The claim, filed Tuesday, state the deaths were caused "in whole or in part by the institutional failures of the United States Department of Defense, including, but not limited to the United States Air Force."
"Although the shooter undoubtedly 'pulled the trigger' that resulted in the injuries and death of JB Holcombe and others, failures of the US Air Force, and others, allowed the shooter to purchase, own and/or possess the semiautomatic rifle, ammunition and body armor he used, and it is these failures that were a proximate cause, in whole or in part, of the injuries and death of the decedent," reads the claim.
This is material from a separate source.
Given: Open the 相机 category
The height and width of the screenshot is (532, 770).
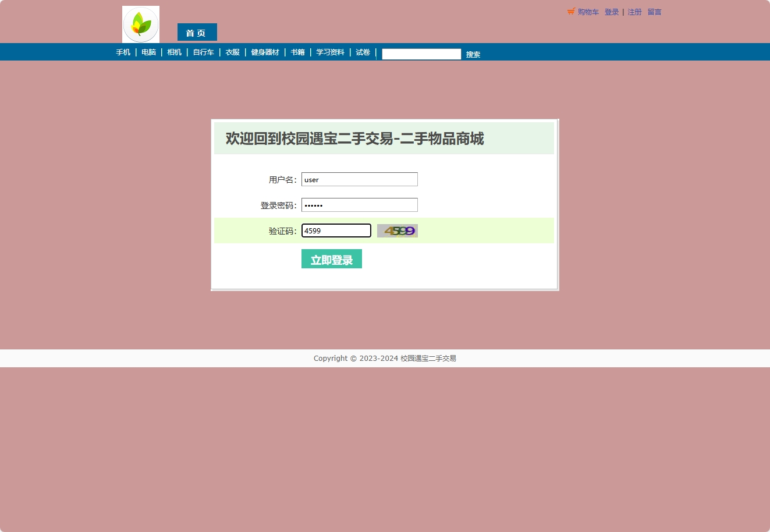Looking at the screenshot, I should [174, 52].
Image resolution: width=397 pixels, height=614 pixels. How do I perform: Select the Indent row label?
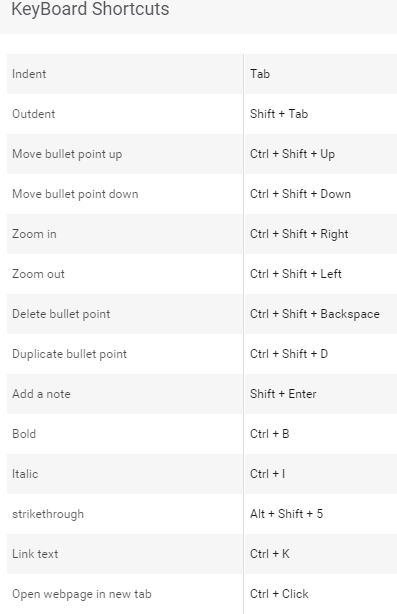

The Holcombe's 60-year-old son, Bryan Holcombe, was walking up to the pulpit, preparing to lead the congregation in worship, when Kelley began to spray bullets at the worshipers.
Bryan Holcombe, an associate pastor for the church, was killed in the gunfire, along with his wife, Karla, son Marc Daniel, and one-year-old granddaughter, Noah.
Another son of Bryan and Karla, John Holcombe, survived, but his wife, Crystal Holcombe, who was pregnant, did not. Three of Crystal's five children were also killed.
Kelley, who killed a total of 26 people in what has been described as the worst mass shooting in Texas history, had a history of domestic violence and was given a bad conduct discharge from the Air Force after pleading guilty to assaulting his first wife and stepson.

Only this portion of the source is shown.